In the US, we specialize in watering down our miracles. We imagine (okay, invent) a Gospel in which we might encounter Jesus and hang out together as pleasant companions exchanging companionable pleasantries. I don’t know if we experience the numinous at our encounter with the baby Jesus because we separate “holy infant so tender and mild” from “Why do you call me ‘Lord, Lord,’ and not do what I say?” and “If any want to become my followers, let them deny themselves and take up their cross and follow me.” But these cannot be divided. One purpose of this Advent series has been to (re)connect Jesus’ whole life to his coming as a baby. As Richard Rohr describes,
“Jesus identified his own message with what he called the coming of the ‘reign of God’ or the Kingdom of God,’ whereas we had often settled for the sweet coming of a baby who asked little of us in terms of surrender, encounter, mutuality, or any studying of the Scriptures or the actual teaching of Jesus.”
To encounter Jesus in his miraculous, world-shifting incarnation is to encounter Jesus’ whole life on earth. The Bible gives no option for warm-fuzzies-about-baby-Jesus-and-then-moving-on. Watering down the miracle of Jesus’ birth turns God’s action of love and self-giving into a Christmas ornament, background music, and a verse on a card. As I said, we U.S. Americans excel at this.
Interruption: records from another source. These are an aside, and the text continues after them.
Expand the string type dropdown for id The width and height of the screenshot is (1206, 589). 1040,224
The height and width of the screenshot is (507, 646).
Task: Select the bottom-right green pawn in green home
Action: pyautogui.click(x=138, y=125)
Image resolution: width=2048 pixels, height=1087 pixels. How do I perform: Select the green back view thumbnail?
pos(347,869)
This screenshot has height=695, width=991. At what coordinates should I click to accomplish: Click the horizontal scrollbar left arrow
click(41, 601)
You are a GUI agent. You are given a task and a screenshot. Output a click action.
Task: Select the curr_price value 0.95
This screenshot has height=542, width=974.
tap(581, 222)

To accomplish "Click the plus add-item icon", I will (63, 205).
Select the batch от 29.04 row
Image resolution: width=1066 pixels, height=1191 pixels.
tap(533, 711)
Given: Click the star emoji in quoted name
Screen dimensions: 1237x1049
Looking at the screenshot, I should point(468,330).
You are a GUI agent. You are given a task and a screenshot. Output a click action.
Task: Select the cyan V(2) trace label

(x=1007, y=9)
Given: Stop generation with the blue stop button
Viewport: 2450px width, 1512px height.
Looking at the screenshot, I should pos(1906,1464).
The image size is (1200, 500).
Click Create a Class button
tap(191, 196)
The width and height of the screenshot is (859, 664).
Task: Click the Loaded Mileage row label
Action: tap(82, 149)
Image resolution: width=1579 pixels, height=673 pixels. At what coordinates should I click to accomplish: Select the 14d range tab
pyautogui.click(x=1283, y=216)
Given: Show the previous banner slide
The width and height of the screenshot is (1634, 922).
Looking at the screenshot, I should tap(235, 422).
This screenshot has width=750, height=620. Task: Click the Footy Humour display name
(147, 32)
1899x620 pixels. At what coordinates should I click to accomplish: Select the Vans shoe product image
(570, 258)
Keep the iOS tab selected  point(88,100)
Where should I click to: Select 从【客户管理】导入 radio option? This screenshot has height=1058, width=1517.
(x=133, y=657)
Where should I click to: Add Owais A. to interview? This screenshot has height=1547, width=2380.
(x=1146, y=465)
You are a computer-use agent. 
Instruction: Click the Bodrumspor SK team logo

The magi tell us, “This Birth was hard and bitter agony for us, like Death, our death.” Exactly. This birth is like our death. This birth we come to, kneeling next to an infant laid in a feed trough, leads directly to a death that results in resurrection–the only death that results in resurrection. Jesus in the manger is Jesus on the cross asking his Father to forgive his murderers.
Jesus doesn’t ask perfect obedience; he asks faithfulness. We may know ourselves to be miserable wretches when we meet Jesus and we may struggle with our sins and addictions every day of our lives, but being close to Jesus will change us. Journeying to worship the one born King of the Jews must transform us.
Change can mean many different things: compassion for immigrants, patience with my son, forgiveness for myself, no longer at ease here in the old dispensation, with an alien people clutching their gods.
But set down this:
If I’m not changed, I’m not following Jesus.